Reason for optimism at the U.N.

A recent editorial on U.N. corruption contains a couple of inaccuracies that merits correction (“Banning U.N. corruption,” Monday).

First, the editorial was right to note that Secretary-General Ban Ki-moon has taken a personal interest in reforming the United Nations, particularly in regards to malfeasance on the part of staff members and officials serving in the organization. The case of Sanjaya Bahel is a testament to Mr. Ban’s convictions.

However, it should be noted that the announcement of replacements in the top posts at the United Nations came at the urging of a number of countries, especially from the United States, and it had more to do with clearing the board to make way for political appointments. The rationale behind the hiring and firing of the top staff was not simply to end widespread corruption, as the editorial wrongly implies.
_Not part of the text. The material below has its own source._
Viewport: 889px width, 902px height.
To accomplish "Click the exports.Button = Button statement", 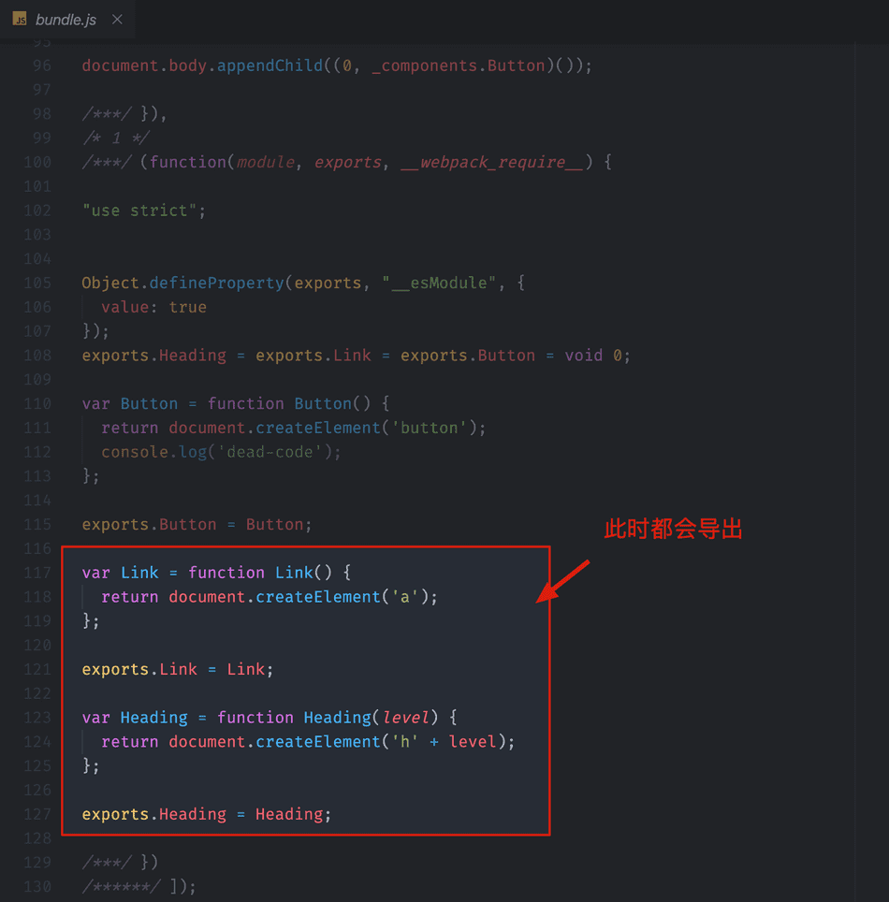I will [197, 524].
Anyone who closely followed the United Nations during the first weeks of Mr. Ban’s entrance into the organization knows that when Mr. Ban chose his officials for these top posts, he was being pressured by the United Nations’ most powerful players, such as the United States, Japan the United Kingdom and France, to fill these posts with nationals from their countries. Merit, gender or regional representation was not a major factor in these appointments, nor was it part of an effort to weed out corruption.

Second, while it is true that Mr. Ban’s effort to restructure the peacekeeping department started on a “rocky footing,” he was not “forced to shelve his plans,” as the editorial reports. After long and difficult consultations with member states in the first two months of his tenure, Mr. Ban managed to mobilize widespread support for his proposal from nations in both the developed and developing world.

Then, in March, the General Assembly passed a resolution — by consensus — giving overwhelming endorsement to his plan for the restructuring, and since then, the drive to reorganize peacekeeping operations is poised to become a reality. As such, the current picture does indeed encourage optimism.